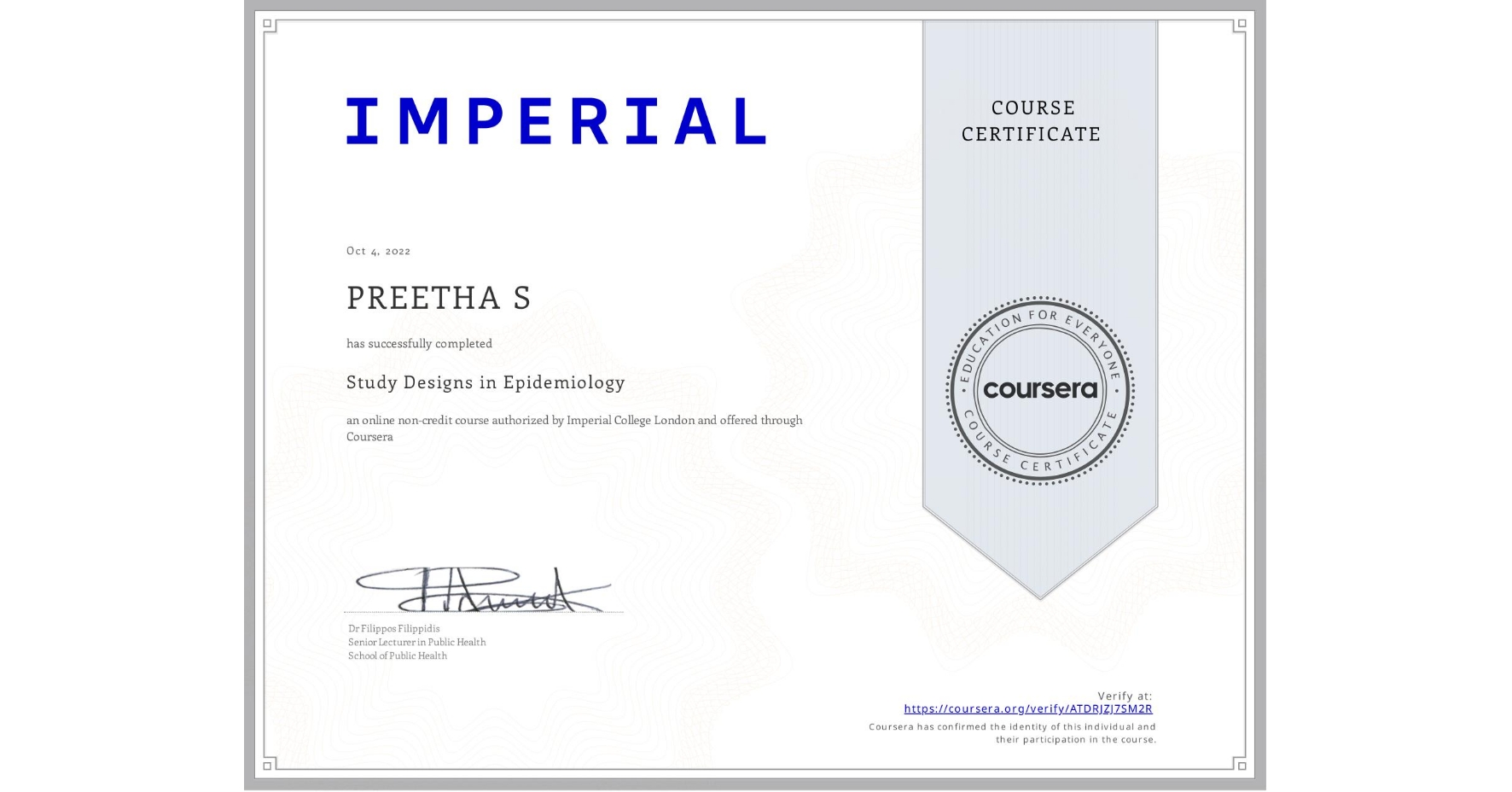Image resolution: width=1512 pixels, height=792 pixels.
Task: Click the bottom-left corner ornament marker
Action: pos(267,766)
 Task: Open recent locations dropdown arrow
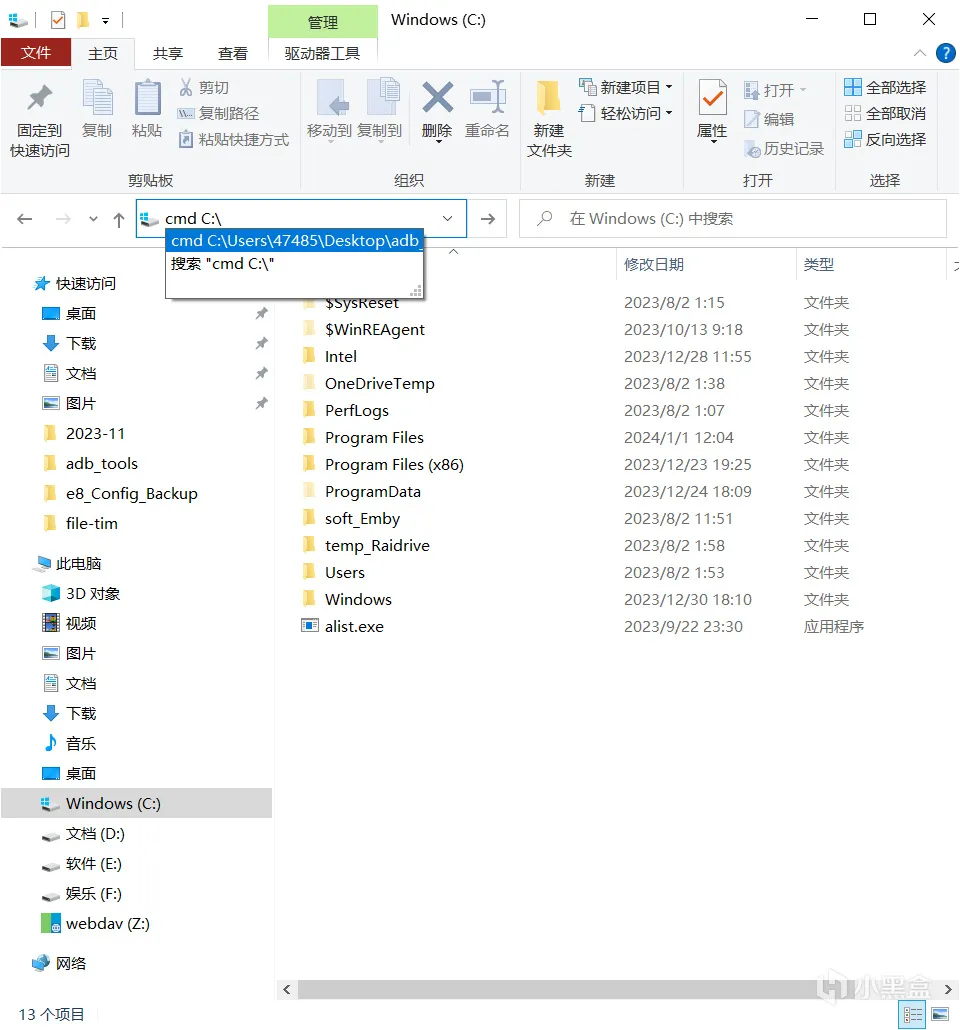click(93, 219)
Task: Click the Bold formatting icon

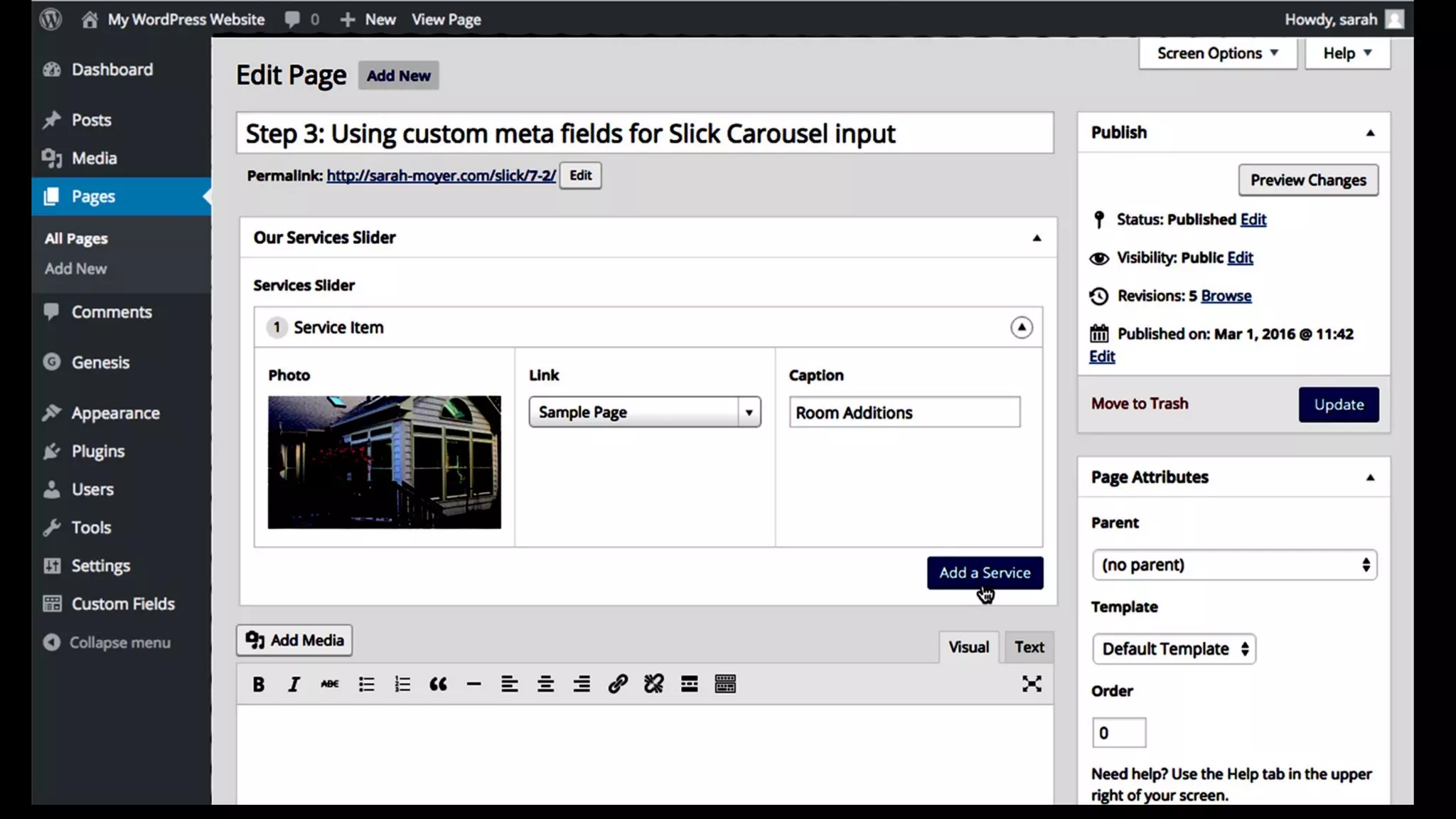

# # #

Exercise requirements: Reproduce the text of the material above verbatim, line for line, omitting the pictures.

Response to this task:
Image resolution: width=1512 pixels, height=792 pixels.
Task: Click the bottom-left corner ornament marker
Action: pos(267,766)
 Task: Open recent locations dropdown arrow
click(93, 219)
Task: Click the Bold formatting icon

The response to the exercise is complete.